What is being asked. Retype, word for word, the lines from the first line of the entries through the line that holds "The width and"; leave out the pictures.

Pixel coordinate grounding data
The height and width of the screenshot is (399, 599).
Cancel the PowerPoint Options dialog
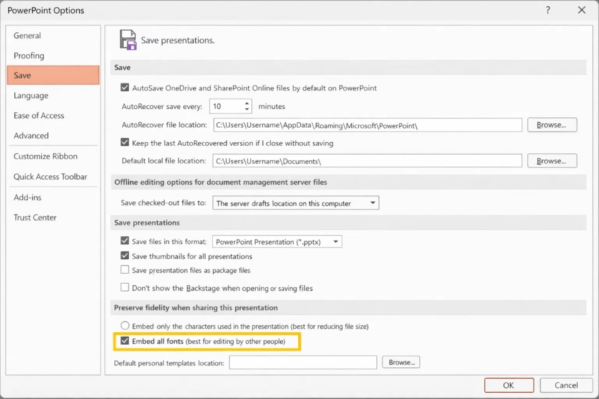click(x=566, y=385)
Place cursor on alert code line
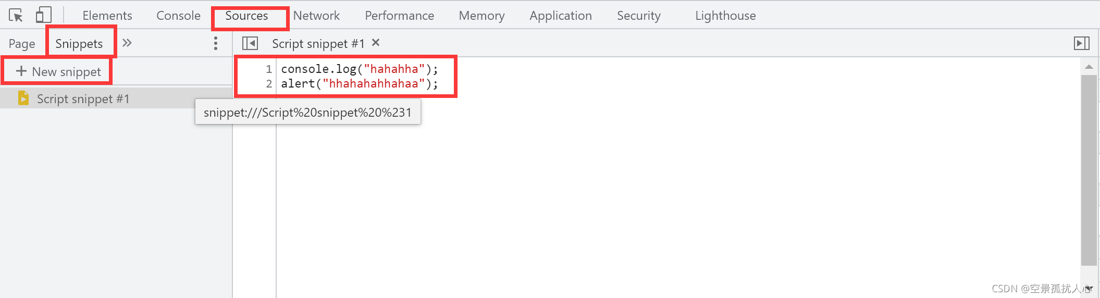Screen dimensions: 1100x298 360,83
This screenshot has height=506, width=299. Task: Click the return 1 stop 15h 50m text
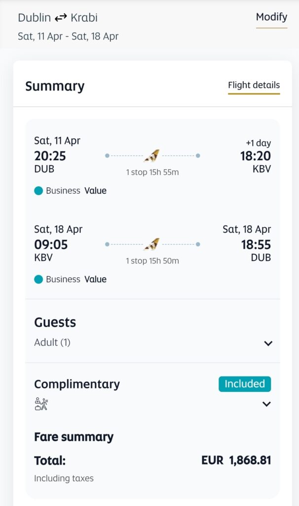(x=152, y=261)
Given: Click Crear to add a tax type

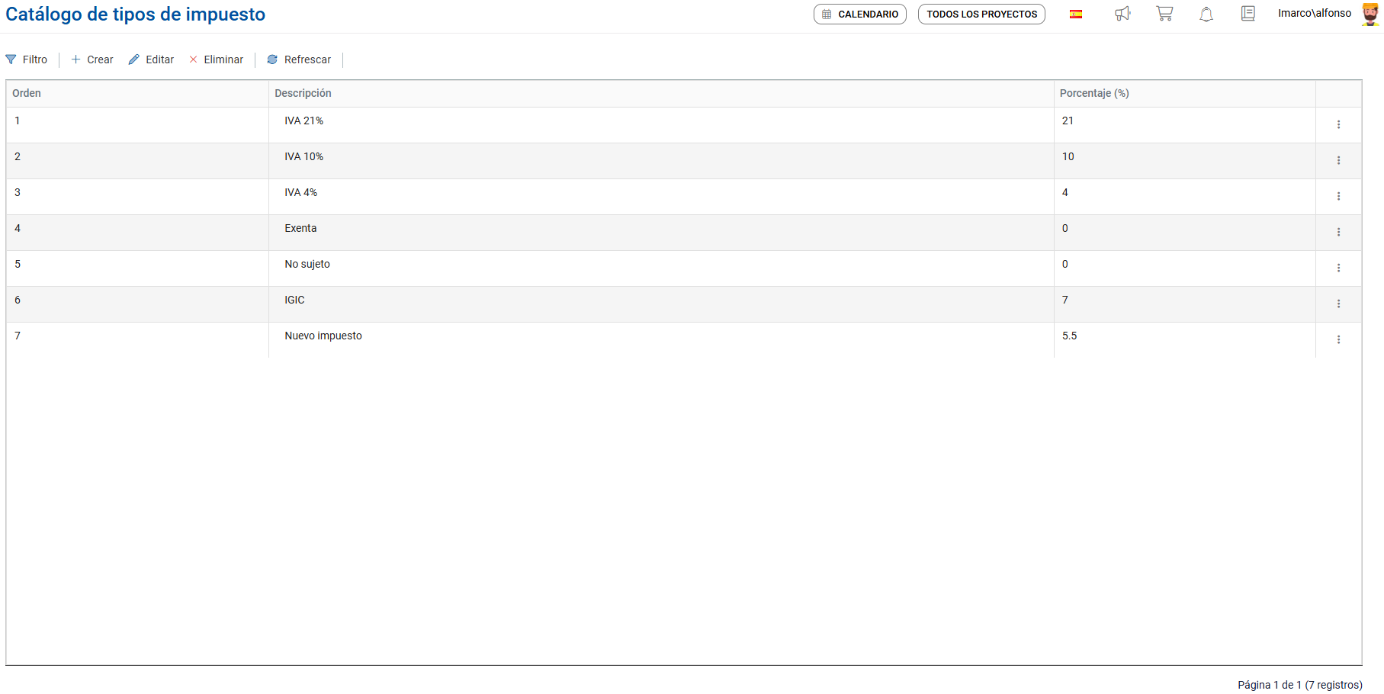Looking at the screenshot, I should click(x=92, y=59).
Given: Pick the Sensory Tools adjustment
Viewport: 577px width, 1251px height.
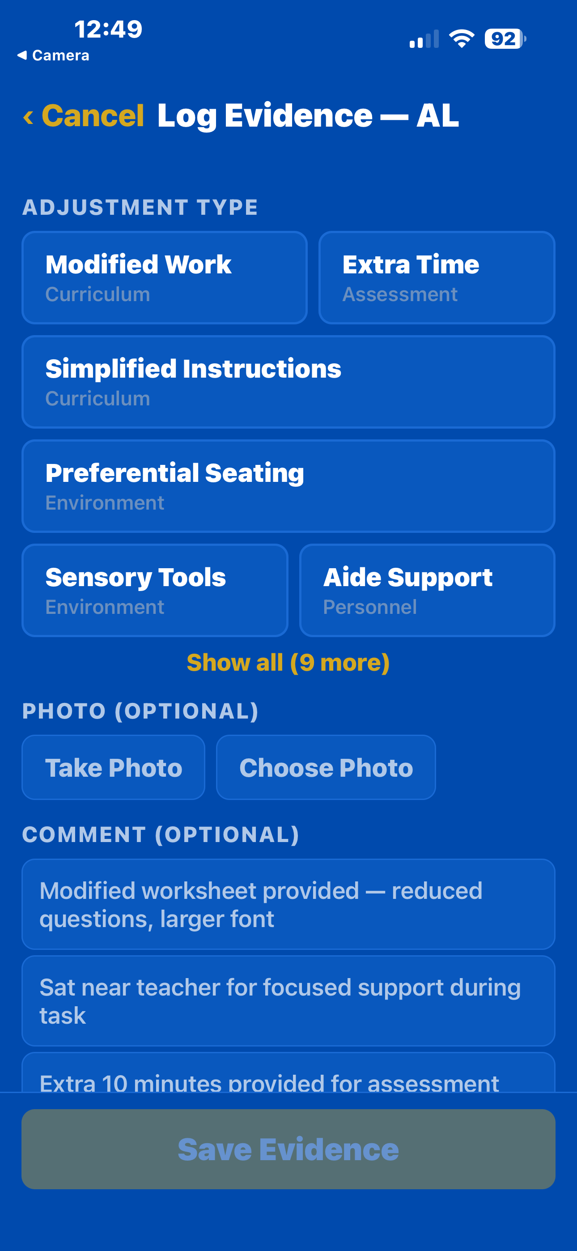Looking at the screenshot, I should point(154,590).
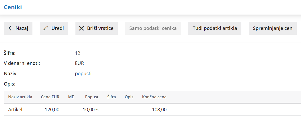Click the back chevron arrow icon
This screenshot has height=120, width=301.
point(10,28)
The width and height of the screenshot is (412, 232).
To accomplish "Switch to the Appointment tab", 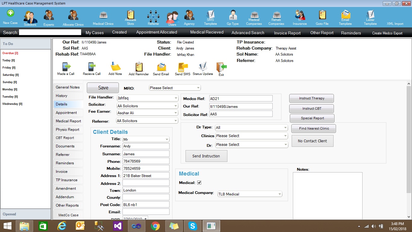I will pos(67,113).
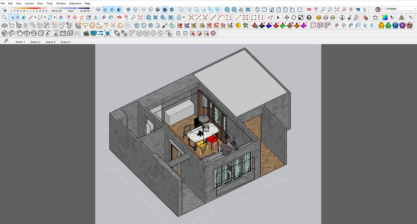Click the shadow time-of-day slider
417x224 pixels.
(x=70, y=8)
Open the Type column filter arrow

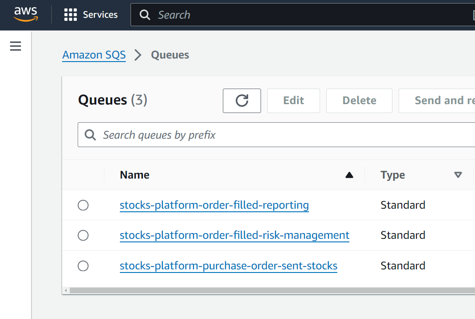[458, 175]
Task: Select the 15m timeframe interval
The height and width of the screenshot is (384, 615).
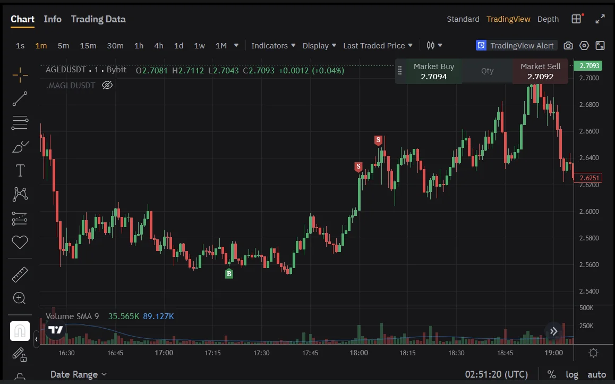Action: pos(88,46)
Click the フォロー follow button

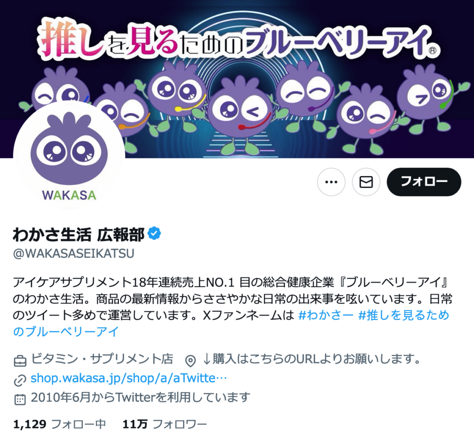click(424, 182)
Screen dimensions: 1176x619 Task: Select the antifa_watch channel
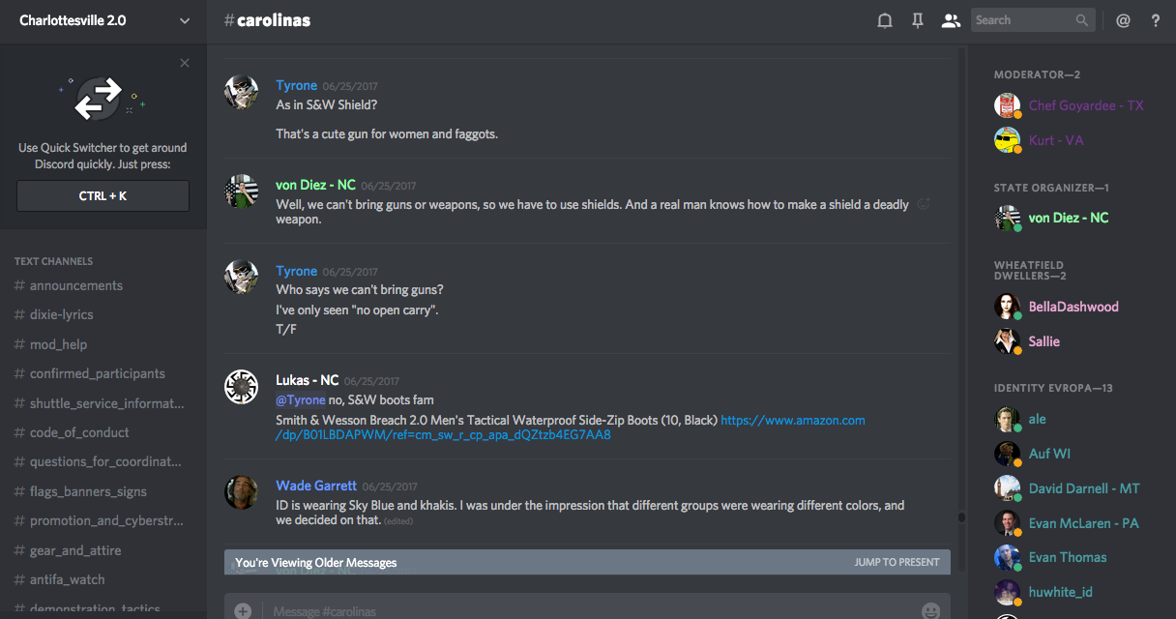[x=68, y=579]
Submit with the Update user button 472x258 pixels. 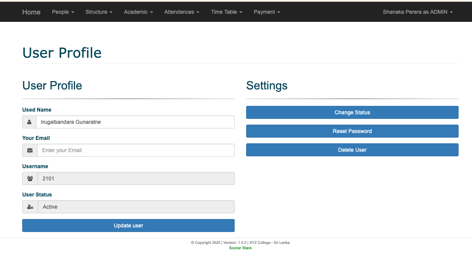point(128,226)
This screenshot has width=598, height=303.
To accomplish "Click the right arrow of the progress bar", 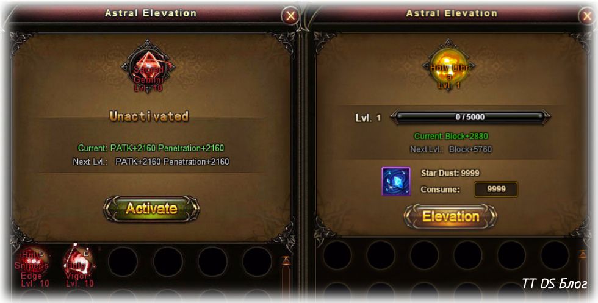I will click(546, 117).

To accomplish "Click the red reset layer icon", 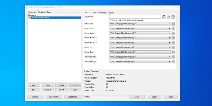I will pos(173,17).
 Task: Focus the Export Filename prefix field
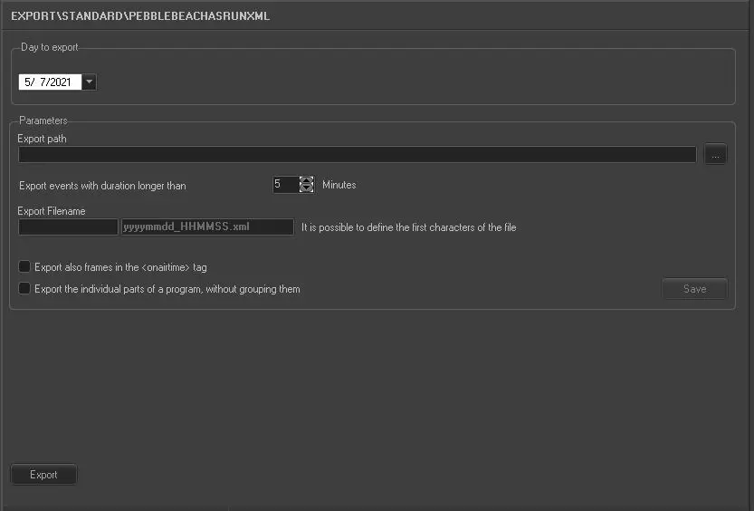68,227
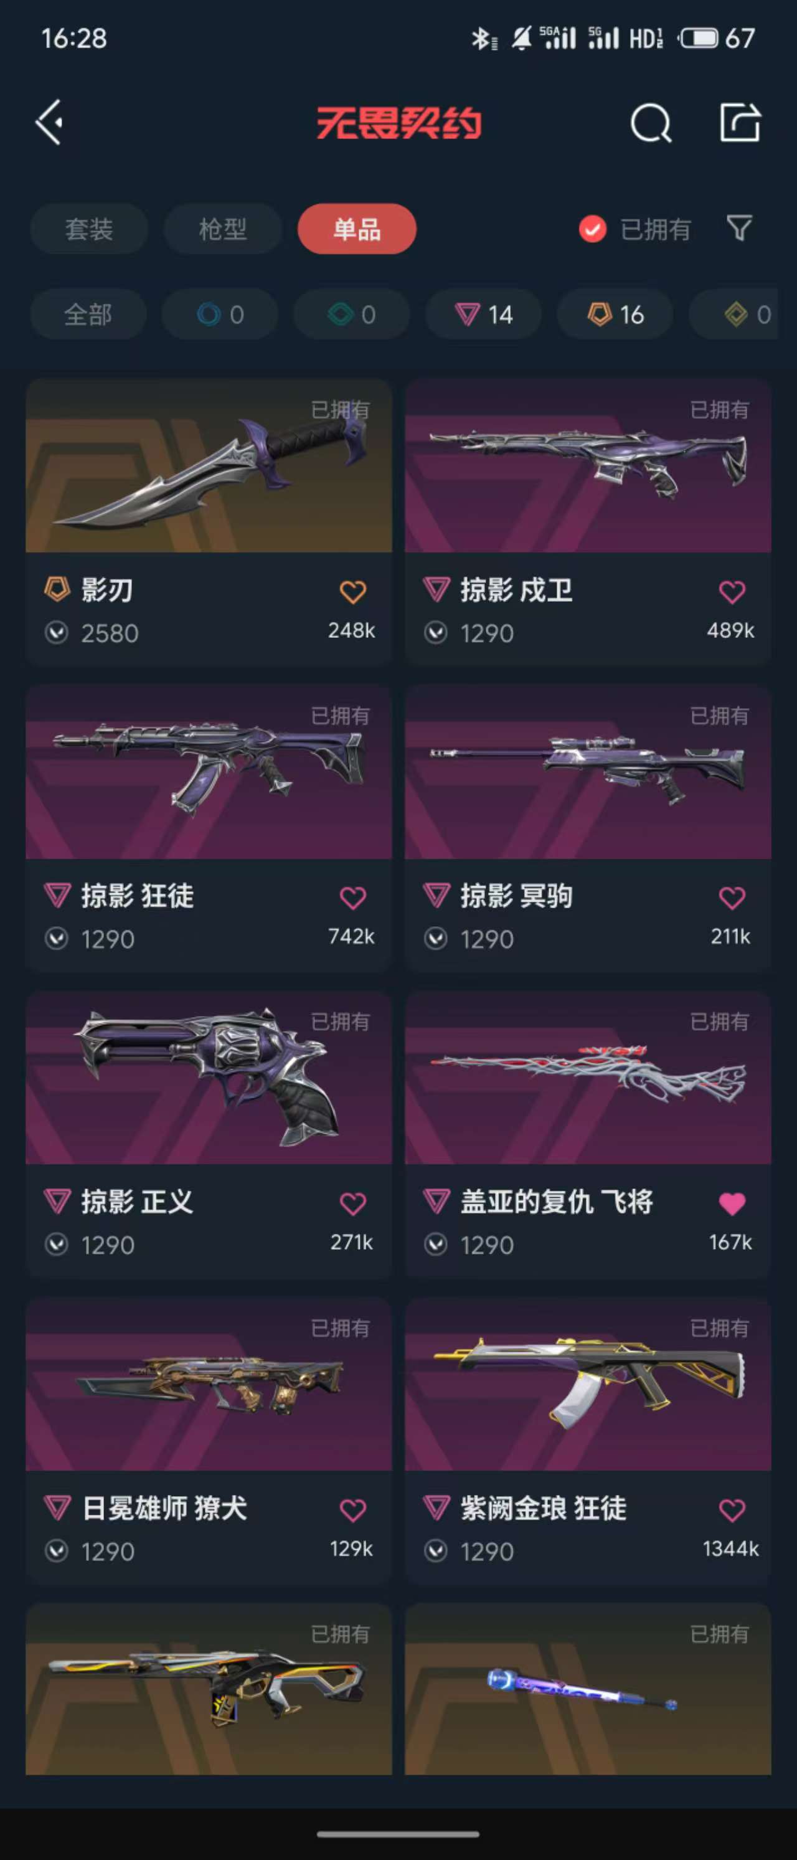Screen dimensions: 797x1860
Task: Open the filter funnel icon
Action: tap(739, 228)

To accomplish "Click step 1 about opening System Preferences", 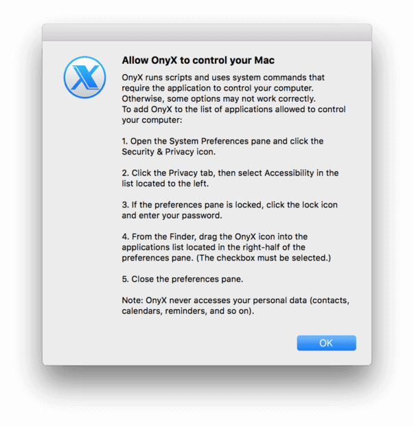I will [222, 141].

The completed task.
The height and width of the screenshot is (399, 599).
Cancel the PowerPoint Options dialog
click(x=566, y=385)
Place cursor on alert code line
Screen dimensions: 1100x298 360,83
This screenshot has height=506, width=299. Task: Click the return 1 stop 15h 50m text
(x=152, y=261)
Given: Click Crear to add a tax type

Looking at the screenshot, I should click(x=92, y=59).
Given: Pick the Sensory Tools adjustment
Viewport: 577px width, 1251px height.
Looking at the screenshot, I should point(154,590).
Click the back chevron arrow icon
This screenshot has height=120, width=301.
point(10,28)
The width and height of the screenshot is (412, 232).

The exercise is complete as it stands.